Fierce Lace Squirrel
High
When function notifyRewardAmount() called, every user 's rewards increase by larging the variable scledRewarRate. And if someone didn't clarim their rewards, they will get extra rewards which makes contract lose rewards.
When new rewards enter into the contract(by GovernanceStaker::notifyRewardAmount()), variable scaledRewardRate increase according to the amount. When someone claim his rewards(by GovernanceStaker::_claimReward), the contract calls function _checkpointReward to get his rewards. And the function will call function _scaledUnclaimedReward, and the function _scaledUnclaimedReard will use function rewardPerTokenAccumulated() whick use variable scaledRewardRate. And now the scaledRewardRate is caculated by the rewards after new rewards enter the contract. The user will get more rewards which he should get and make contract lose money. Because the time before the new rewards enter into the contract, the scaledRewardRate should be less than use the new calculated variable scaledRewardRate.

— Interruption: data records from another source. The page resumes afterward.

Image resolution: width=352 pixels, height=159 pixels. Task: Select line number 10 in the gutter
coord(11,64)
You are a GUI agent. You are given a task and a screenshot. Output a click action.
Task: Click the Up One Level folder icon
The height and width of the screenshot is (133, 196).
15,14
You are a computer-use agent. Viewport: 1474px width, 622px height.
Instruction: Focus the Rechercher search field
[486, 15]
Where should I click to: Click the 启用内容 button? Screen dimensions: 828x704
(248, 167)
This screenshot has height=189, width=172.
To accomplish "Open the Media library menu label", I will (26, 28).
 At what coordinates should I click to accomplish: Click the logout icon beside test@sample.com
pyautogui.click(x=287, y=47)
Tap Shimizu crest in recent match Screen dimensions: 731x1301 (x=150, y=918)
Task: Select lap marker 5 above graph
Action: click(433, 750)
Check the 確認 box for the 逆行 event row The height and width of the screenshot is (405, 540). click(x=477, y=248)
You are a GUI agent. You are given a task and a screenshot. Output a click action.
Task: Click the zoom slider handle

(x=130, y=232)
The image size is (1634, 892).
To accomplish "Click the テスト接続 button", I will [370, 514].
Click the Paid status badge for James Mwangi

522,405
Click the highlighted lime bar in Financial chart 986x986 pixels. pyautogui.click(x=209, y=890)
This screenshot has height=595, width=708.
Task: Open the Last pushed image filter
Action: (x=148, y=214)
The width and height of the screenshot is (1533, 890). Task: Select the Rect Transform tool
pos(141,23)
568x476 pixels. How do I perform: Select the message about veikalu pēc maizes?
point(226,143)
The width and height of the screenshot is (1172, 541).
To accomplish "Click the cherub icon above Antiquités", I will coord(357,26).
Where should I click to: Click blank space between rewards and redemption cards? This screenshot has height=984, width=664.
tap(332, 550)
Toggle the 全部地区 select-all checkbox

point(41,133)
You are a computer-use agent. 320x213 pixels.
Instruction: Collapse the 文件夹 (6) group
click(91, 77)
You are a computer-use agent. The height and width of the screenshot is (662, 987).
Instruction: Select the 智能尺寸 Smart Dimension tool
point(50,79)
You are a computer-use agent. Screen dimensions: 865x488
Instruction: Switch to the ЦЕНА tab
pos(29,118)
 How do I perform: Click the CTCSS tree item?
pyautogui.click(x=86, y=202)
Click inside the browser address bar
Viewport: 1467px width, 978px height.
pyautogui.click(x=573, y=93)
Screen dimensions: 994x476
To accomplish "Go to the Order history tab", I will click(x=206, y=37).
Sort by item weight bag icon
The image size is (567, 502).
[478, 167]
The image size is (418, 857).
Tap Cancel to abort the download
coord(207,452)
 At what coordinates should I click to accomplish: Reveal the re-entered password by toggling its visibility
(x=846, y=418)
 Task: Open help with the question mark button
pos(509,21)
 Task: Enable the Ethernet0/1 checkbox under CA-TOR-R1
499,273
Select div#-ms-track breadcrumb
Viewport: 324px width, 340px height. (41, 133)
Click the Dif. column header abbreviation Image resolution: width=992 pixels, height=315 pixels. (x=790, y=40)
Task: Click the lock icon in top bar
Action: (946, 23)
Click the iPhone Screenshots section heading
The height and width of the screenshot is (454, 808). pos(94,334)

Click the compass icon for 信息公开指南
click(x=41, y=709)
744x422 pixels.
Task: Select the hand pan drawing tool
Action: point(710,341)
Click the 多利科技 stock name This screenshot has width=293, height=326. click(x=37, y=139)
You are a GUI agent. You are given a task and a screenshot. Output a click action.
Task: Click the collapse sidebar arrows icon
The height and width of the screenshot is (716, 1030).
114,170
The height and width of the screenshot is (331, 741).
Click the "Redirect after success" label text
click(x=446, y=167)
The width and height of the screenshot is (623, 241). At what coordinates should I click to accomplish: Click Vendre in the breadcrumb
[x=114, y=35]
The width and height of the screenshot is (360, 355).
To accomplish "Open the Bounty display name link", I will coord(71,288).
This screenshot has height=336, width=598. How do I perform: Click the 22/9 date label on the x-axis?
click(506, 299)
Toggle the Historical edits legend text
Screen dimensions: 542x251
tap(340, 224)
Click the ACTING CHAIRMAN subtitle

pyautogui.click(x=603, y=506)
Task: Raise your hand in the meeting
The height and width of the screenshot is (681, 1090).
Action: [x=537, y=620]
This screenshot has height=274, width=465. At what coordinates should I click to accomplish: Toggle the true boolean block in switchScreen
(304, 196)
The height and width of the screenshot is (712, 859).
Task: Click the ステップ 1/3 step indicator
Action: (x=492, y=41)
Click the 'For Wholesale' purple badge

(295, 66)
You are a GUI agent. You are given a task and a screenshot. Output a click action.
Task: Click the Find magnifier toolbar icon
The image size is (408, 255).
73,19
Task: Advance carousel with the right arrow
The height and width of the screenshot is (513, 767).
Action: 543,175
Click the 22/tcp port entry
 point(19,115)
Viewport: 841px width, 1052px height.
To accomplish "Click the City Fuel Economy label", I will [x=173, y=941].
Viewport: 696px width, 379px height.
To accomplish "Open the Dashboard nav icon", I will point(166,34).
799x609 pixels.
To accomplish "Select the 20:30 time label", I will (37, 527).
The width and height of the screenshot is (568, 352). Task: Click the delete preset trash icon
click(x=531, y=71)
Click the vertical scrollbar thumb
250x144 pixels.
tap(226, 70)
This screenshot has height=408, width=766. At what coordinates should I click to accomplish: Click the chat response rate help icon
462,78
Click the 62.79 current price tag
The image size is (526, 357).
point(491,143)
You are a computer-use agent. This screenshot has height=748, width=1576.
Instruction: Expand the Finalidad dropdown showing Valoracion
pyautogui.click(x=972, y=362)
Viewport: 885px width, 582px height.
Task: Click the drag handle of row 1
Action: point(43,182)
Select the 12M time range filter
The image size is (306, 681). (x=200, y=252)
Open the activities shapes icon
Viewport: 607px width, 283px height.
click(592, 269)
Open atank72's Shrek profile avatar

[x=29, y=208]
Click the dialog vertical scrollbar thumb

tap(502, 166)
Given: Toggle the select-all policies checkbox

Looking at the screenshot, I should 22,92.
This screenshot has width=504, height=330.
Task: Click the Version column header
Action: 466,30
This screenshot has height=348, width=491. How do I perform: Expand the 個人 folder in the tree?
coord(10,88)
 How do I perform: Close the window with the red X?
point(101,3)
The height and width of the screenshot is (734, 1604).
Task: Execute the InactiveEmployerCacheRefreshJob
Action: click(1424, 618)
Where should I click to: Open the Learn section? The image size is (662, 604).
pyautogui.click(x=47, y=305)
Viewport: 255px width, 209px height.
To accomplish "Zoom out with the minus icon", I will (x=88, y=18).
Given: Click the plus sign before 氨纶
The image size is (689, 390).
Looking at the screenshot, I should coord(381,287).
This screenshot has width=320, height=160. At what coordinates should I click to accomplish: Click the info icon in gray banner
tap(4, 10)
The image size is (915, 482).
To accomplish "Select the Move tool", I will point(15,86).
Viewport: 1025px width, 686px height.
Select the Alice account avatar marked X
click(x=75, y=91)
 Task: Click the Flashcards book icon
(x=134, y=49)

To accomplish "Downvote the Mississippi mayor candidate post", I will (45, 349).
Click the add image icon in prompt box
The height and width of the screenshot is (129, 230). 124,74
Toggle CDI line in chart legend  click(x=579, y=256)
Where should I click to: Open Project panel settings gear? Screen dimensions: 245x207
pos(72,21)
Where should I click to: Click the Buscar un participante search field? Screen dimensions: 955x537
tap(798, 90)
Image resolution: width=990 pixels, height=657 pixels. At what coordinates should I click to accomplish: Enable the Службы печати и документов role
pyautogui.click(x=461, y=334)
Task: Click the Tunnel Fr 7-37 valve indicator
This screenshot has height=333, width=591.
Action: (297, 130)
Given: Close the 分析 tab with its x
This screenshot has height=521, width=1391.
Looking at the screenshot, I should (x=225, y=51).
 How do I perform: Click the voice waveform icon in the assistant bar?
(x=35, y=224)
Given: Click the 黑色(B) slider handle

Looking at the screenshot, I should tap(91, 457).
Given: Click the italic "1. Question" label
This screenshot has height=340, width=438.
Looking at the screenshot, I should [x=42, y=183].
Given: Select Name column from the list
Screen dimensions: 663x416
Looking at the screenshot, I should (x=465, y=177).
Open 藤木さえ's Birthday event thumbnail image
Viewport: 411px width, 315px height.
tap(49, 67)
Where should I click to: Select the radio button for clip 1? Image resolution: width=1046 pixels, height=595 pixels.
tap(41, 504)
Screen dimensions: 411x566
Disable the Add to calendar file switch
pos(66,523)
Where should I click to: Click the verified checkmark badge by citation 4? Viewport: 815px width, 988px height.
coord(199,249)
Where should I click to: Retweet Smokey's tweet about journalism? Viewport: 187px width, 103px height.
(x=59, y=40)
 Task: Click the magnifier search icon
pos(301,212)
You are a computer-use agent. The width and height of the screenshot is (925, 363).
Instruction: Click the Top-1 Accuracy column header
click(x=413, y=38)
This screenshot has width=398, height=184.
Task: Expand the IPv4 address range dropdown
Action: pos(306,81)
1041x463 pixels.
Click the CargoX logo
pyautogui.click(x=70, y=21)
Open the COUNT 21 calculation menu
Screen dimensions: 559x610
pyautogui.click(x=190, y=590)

Contract will lose rewards money.
https://github.com/sherlock-audit/2024-11-tally/blob/main/staker/src/GovernanceStaker.sol#L710-L718 https://github.com/sherlock-audit/2024-11-tally/blob/main/staker/src/GovernanceStaker.sol#L430-L461 https://github.com/sherlock-audit/2024-11-tally/blob/main/staker/src/GovernanceStaker.sol#L522-L525 https://github.com/sherlock-audit/2024-11-tally/blob/main/staker/src/GovernanceStaker.sol#L303-L308
Manual Review